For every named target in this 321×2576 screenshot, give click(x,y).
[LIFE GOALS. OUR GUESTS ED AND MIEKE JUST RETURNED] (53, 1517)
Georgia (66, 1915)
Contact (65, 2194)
==
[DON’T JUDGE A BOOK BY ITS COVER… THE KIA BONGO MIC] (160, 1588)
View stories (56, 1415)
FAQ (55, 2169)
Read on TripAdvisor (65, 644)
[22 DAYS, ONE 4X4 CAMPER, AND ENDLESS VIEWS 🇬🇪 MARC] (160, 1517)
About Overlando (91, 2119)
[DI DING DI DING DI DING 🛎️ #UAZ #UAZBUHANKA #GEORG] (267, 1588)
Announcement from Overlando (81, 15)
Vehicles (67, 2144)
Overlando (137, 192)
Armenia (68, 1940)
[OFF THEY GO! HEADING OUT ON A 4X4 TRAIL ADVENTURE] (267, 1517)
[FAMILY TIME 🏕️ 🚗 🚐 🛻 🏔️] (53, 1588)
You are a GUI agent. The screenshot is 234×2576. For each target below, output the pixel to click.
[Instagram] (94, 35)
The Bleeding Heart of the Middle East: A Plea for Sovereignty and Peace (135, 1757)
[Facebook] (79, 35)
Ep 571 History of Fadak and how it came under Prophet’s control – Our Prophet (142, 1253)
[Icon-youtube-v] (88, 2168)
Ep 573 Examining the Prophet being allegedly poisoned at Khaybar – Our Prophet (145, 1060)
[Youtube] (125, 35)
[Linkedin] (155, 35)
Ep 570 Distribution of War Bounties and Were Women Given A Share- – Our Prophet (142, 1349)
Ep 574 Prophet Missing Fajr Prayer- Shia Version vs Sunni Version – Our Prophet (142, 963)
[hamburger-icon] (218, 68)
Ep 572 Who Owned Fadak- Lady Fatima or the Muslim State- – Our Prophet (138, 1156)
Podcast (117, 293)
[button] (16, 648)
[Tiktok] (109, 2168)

■ **Problem statement**: Return only the part of the records above that opens with the line containing "For every named" and closes with the line containing "Contact (65, 2194)", ends included.

■ **Completed task**:
For every named target in this 321×2576 screenshot, give click(x,y).
[LIFE GOALS. OUR GUESTS ED AND MIEKE JUST RETURNED] (53, 1517)
Georgia (66, 1915)
Contact (65, 2194)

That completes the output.